The papers were from Science and Cell, two of the really top-shelf journals (links are at the blog above.) I suppose that makes sense, because there's really no point in faking your way into the Transactions of the Ruritanian Academy or something. It would be like counterfeiting nickles. Lou, the biology post-doc blogger, rightly says (with reference to the recent Jan Hendrik Schon case at Bell Labs):
"I've never thought about falsifying data. That goes against my education and belief as a scientist. Naive as it may be, I thought the whole point of science was to look for answers in what is already there - how nature works. I was about to state that it must be biological sciences, but physicists do it too...hey, where are the chemists then?"
Well, clearly, it's because we're too, ahem, upstanding and - haaarrgh - intrinsically honest to do anything of th-aaaackh. . .sorry, couldn't make it all the way to the end of that one. I second that thought about never thinking about faking data, of course, but much as it pains me, I can give some examples of fraud in the chemistry world. To start with, I'll reprise a post from a couple of years ago on my old site, which pointed readers to an article in the journal Synthesis (p. 29, 2002). That paper belongs to the select group of those whose sole purpose is to demolish another one.
The original, now discredited paper was in the same journal over a year before, presenting an interesting reaction that I thought we could make use of in my lab. We actually tried the chemistry out, but it flopped cleanly and completely, giving exactly the wrong product. I chalked it up to the weirdness of our compounds, which was not to be underestimated. Some things worked on them, and some just didn't. We poured the reaction into the red waste can and did something else, which is almost always an option in medicinal chemistry.
But the author of that reference I cite had the same thing happen to him, and he didn't take it as quietly. Going back over the original examples, he showed that the first published work wouldn't, didn't, and couldn't go the way it was reported. Some of the discrepencies could have been put in the "honest mistake" category, subheading "really sloppy honest mistakes," but it seems to me, in the end, that some of it couldn't. The editors of Synthesis seem to have agreed, and to their credit the criticism found its way quickly into print. The (single) author of the non-reproducible work is still listed, though, as a faculty member at the institution he published his paper from - if there have been any consequences of this affair, I haven't heard of them.

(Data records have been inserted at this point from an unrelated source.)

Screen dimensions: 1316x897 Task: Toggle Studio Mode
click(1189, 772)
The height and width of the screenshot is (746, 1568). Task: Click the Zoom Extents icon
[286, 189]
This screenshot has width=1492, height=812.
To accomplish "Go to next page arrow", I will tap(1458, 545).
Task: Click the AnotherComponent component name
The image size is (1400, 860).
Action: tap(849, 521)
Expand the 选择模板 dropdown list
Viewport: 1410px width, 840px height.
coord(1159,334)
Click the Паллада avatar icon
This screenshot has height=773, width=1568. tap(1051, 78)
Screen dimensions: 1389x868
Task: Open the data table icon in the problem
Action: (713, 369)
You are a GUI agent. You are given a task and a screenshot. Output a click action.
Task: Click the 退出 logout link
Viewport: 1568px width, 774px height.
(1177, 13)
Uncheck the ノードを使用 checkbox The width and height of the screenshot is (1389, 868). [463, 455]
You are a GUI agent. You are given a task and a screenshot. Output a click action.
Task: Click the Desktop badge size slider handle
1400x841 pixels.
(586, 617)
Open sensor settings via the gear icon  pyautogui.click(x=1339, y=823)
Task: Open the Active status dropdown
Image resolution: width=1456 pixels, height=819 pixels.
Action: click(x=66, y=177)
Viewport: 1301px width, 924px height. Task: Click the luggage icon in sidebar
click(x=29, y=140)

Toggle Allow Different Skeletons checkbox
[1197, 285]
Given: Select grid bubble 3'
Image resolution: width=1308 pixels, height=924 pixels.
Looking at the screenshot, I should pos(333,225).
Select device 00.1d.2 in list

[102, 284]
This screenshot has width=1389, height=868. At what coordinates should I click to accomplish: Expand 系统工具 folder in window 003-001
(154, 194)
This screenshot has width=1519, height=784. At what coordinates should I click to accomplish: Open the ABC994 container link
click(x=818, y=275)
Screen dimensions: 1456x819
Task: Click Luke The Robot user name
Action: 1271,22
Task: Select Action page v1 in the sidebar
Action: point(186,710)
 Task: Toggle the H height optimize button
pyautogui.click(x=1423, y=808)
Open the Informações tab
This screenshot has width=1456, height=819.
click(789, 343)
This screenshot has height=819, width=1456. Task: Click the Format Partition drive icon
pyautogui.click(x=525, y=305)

I'll dredge up some other examples in future posts. Many of them involve self-deception, at least at first. But as time goes on, the deception becomes contagious, as the originator of the suspect work realizes just how far out from shore he is. "Stepp'd in so far that, should I wade no more, Returning were as tedious as go o'er. . .", as it's put.
1. Lawrence B. Ebert on July 5, 2004 9:33 AM writes...
Also, a Jaroff piece in the July 1, 2004 issue of Time highlights the 2001 publication of an apparently fraudulent study in the Journal of Reproductive Medicine (JRM) by three researchers at Columbia University. With its connection to the prestige of Columbia University and the JRM, the study was lauded in the press, printed in the New York Times, featured on ABC's Good Morning America and widely syndicated.
The editor of JRM would not respond to comments/criticisms of the article for about three years.
In the article in Time, Jaroff asks some pointed questions: How could Dr. Lobo, a respected scientist, have permitted the release of a flawed study co-authored by a medically-illiterate con man like Wirth? And why did the JRM's peer-review system fail, before publication, to detect the inconsistencies and unsound methodology in the in-vitro study? Who were the peers who vetted it? And why did both Dr. Lobo and Dr. George Wied consistently stonewall for nearly three years when challenged about the study?
There is a separate issue about "what to do" with discredited work. Here, there was a removal of an internet version. In other contexts, Elsevier has been criticized for doing such. In the case of the discredited work of Jan-Hendrik Schon, the APS did not remove the work, but linked it to commentary.